The first thing we did was get library cards, which involved having our pictures taken and printed on hard plastic passes. The boy has one of his very own, which he insisted on carrying around in his hand until I persuaded him to put it in his back pocket, just like Mama. That lasted all of ten minutes before he pulled it out and dropped it into the basket he was carrying around for my books. He was very helpful once he had darted around the adult section as his whim took him, exploring everywhere. I had a list of books to pull (hurrah for on-line catalogues!) that I filled before taking him by the hand and leading him into the children’s section. He was thrilled with the ladybug stools and the low tables with paintings on them, the kid-made dollhouses displayed on top of the stacks, and the bins of picture books that he rifled through enthusiastically. Then I took him to the stacks and we talked about how libraries shelved their books by subject, stopping at the transportation section. He pulled several books on cars and trains out and sat on the floor going through them, eventually choosing one to bring home. He placed it very proudly in the basket on top of the Leo Lionni omnibus, an orchestra book, and a Tonka trucks book. I sat him on the check-out counter so he could see the woman scan his card and then each book, and print out the slip identifying the books and their due date. It was all very, very exciting. I wish I could find the kid-sized I Can Read bookbag I used to have so he can carry his own books next time. I’ll sew him one for his birthday, one with a pocket for his card.
Personally, I was impressed at the selection of English books in both the adult and children’s sections. I didn’t get a chance to see the adult non-fiction sections but I’ve already searched a handful of non-fic titles I want and found about three of the five. I took out six books, two of them Laurie R. King mysteries that I haven’t yet found in stock in a bookstore (why does no one carry backlist?), two of them novels that I know I’ll read once and never again, one a YA fantasy, and I can’t remember the other one. Maybe there were only five. I intend to put holds on the others I want too. So all in all I think I saved myself about eighty dollars today, and I have reading material for the next week.
I am smug, and very satisfied. And I am now going to return to reading Austenland by Shannon Hale.

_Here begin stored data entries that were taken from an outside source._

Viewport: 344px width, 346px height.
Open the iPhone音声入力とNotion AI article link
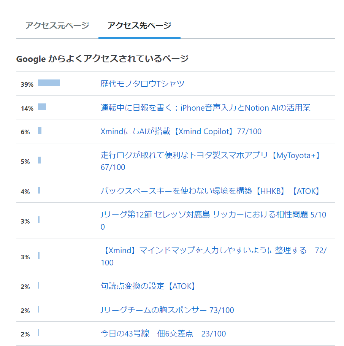click(x=205, y=108)
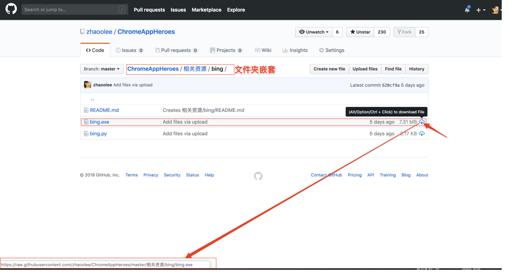
Task: Open the profile avatar dropdown
Action: [x=495, y=9]
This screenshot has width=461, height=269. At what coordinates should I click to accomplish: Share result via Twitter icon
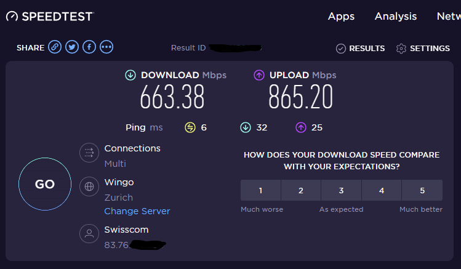coord(72,47)
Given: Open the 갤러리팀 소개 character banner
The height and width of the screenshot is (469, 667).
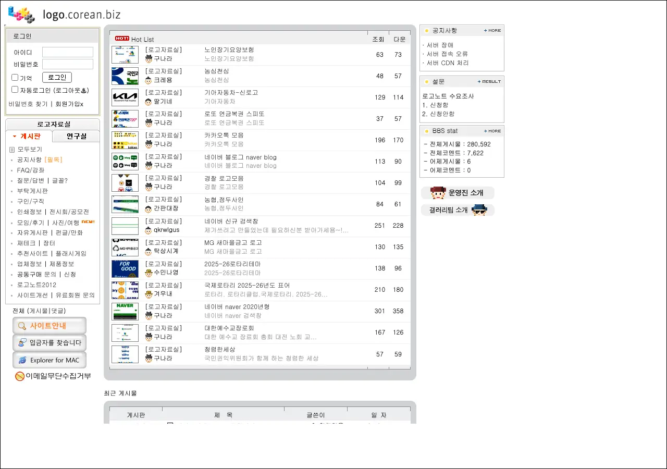Looking at the screenshot, I should (457, 210).
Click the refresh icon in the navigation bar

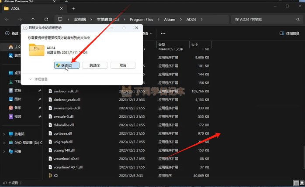point(46,20)
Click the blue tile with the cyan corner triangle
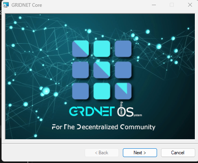This screenshot has width=198, height=163. point(123,91)
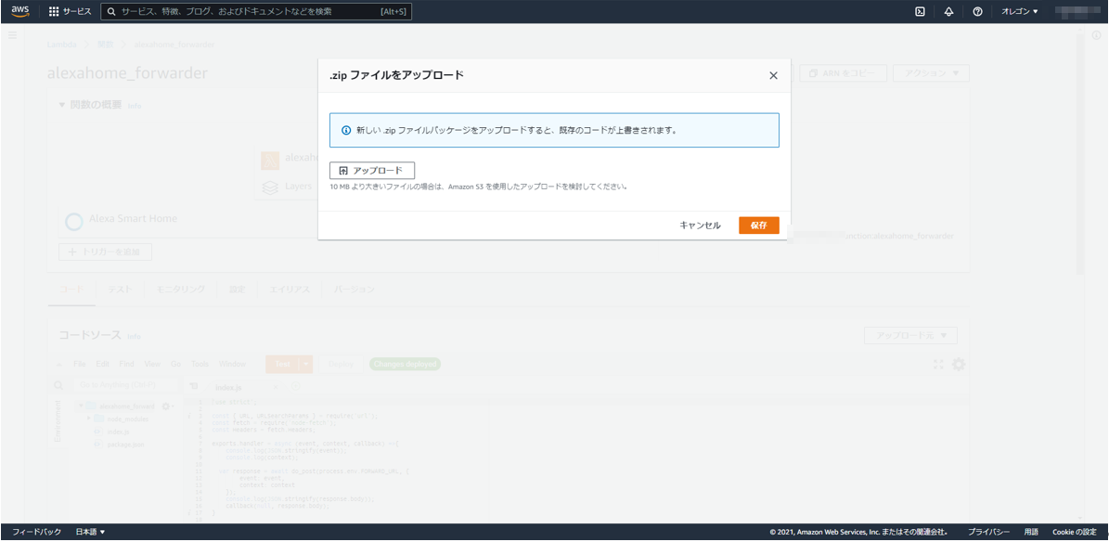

Did you know, that the LaSalle Library will also acquire books that you think ought to be there? You can send them a list of requests… and they will get them! Really! It is quite impressive. They also have a children’s program in the library with a reader and animation person so you can do your own research and let your child have a library experience without you immediately present, or you can stay and enjoy it with him. Did you get the program from the desk?
The library. We can’t avoid it, Bear loves going there and so does Sparky.
“I was impressed at the selection of English books…”
Huh? Why wouldn’t you have English books? Are they that exclusively French up there? Maybe I had better visit Ontario, not Quebec.
Maybe Arin didn’t expect this library to be predominantly English in their book selection. When I was a kid, the French book section was a single shelf. It was almost entirely English books.
This is what happens when I visit you – I save lots of money I would have spent on books.
The library isn’t predominantly English now; it’s about 60/40 French/English, which in my experience is remarkable for a non-Anglo borough. The split was more half and half in the kids’ section. I did know about the requests for acquisitions, but there are very structured criteria and requesting something doesn’t guarantee the library will get it. And yes, I’ve known about the kids’ programs for a couple of years; it’s another reason why we joined. The website has been very helpful over the past year. (You know me, I research things to death before I step out of the house!)
Bodhi, how French an area is depends on where you go. Urban areas are decently bilingual; the further away from city centres you go, the less Anglo they tend to be. There are Anglo towns, of course, and they do tend to clump together within regions, mainly around Montreal. The areas you’d be most likely to visit will be fine. The primary language in Quebec as legally ruled by the provincial government is French, however, and that’s what 79% of the population speaks according to the 2006 census. Wiki has a decent overview of it all.